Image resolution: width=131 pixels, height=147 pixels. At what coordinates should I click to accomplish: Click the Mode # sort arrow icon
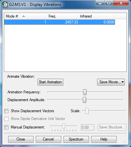tap(23, 16)
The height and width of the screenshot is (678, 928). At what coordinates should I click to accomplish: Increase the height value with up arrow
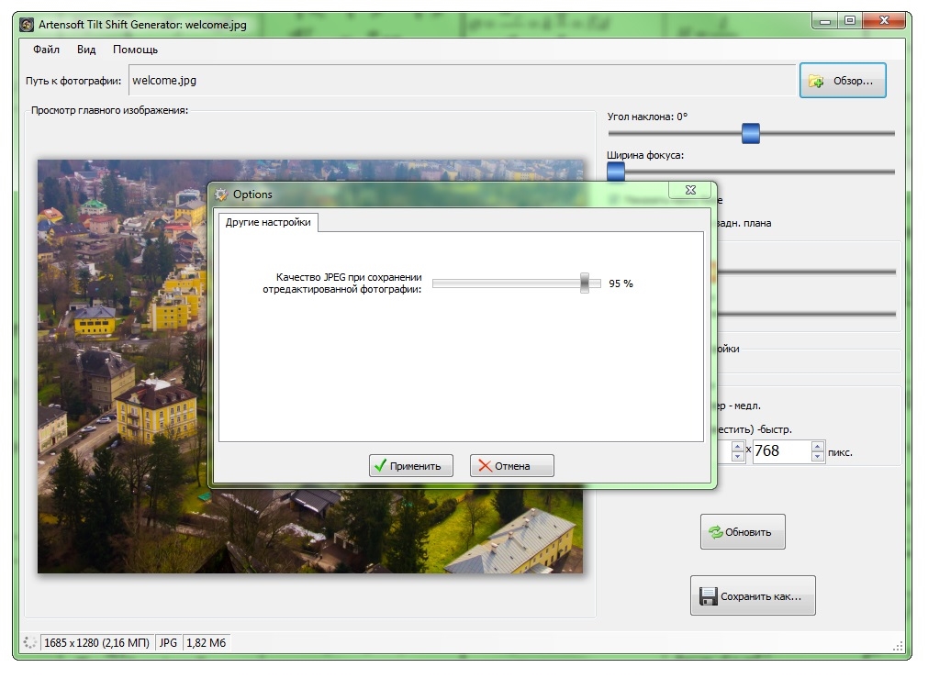pyautogui.click(x=817, y=446)
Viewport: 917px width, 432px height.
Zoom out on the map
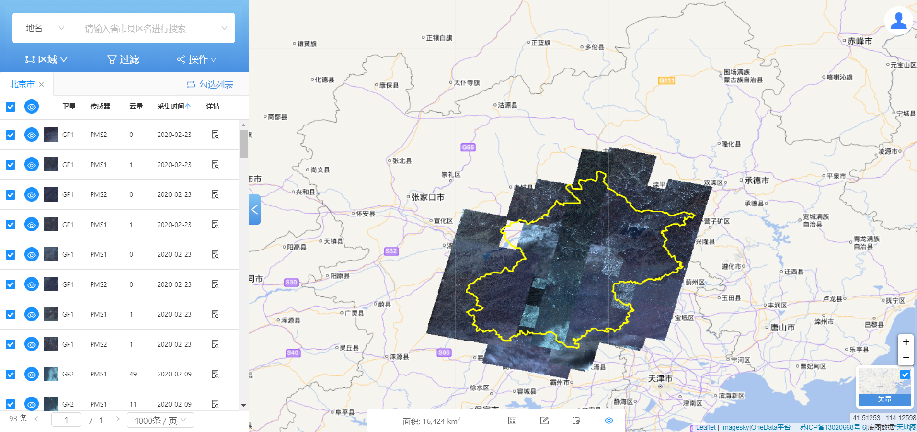[906, 358]
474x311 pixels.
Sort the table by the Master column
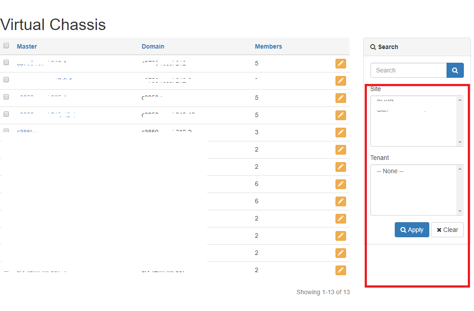tap(27, 46)
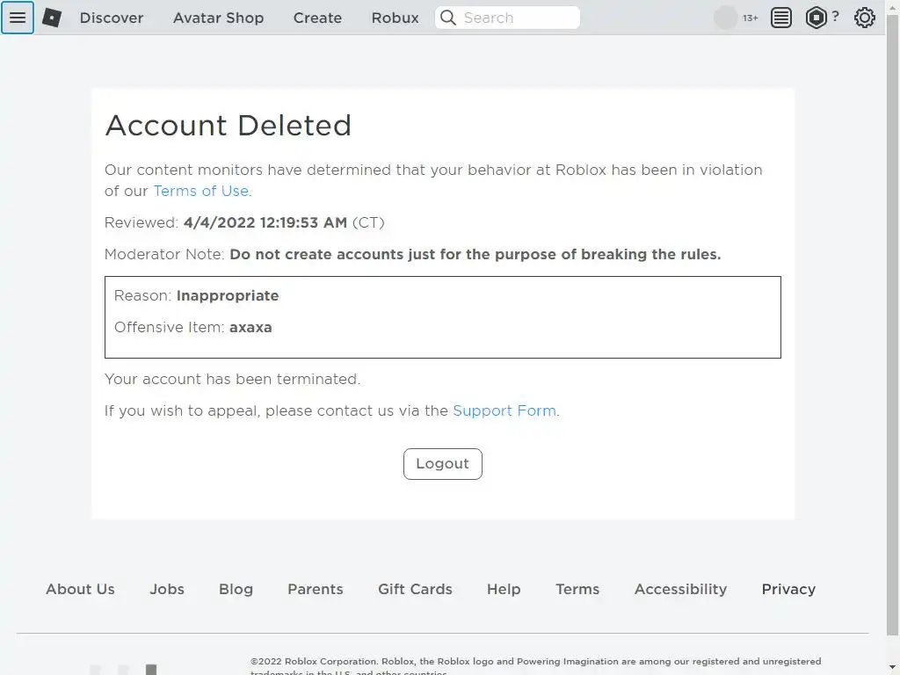900x675 pixels.
Task: Open the Privacy footer link
Action: coord(788,589)
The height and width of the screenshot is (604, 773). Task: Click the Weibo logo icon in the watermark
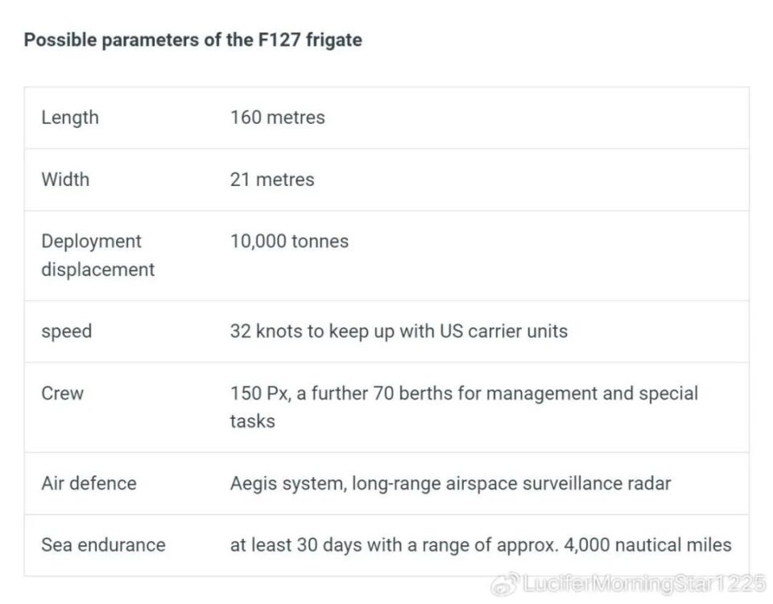(x=505, y=585)
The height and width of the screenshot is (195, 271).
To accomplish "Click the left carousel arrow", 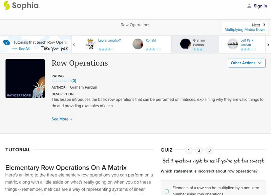I will 74,44.
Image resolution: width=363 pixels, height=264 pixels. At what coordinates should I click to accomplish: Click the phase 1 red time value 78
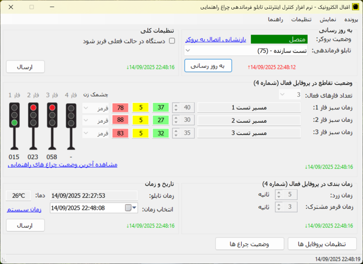(x=121, y=108)
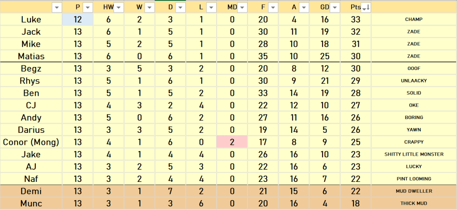Viewport: 457px width, 210px height.
Task: Click the pink MD cell for Conor (Mong)
Action: point(232,142)

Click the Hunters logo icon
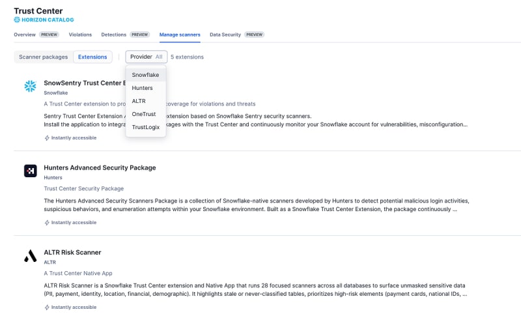(x=30, y=171)
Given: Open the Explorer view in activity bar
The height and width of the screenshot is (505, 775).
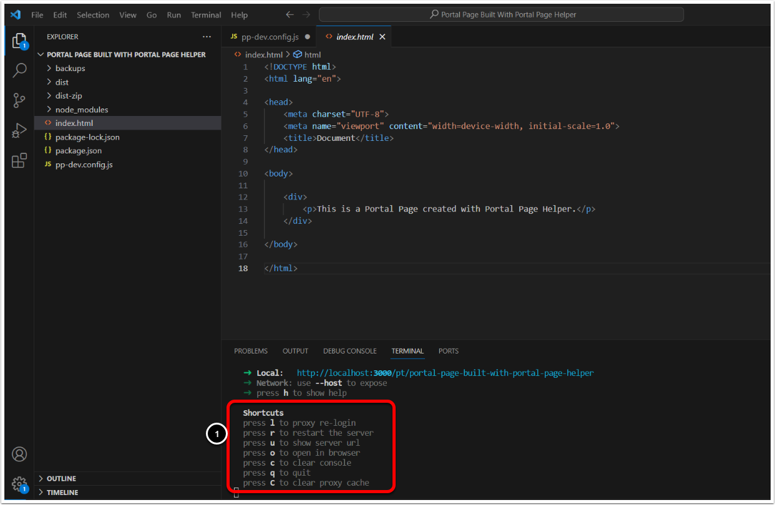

Activity: Nothing but the lines from the one containing "Click the Hunters logo icon" through the end of the entries is to be retyped, exactly as written and without pictures.

Result for this task:
Click the Hunters logo icon
(x=30, y=171)
Given: Open the Explorer view in activity bar
The height and width of the screenshot is (505, 775).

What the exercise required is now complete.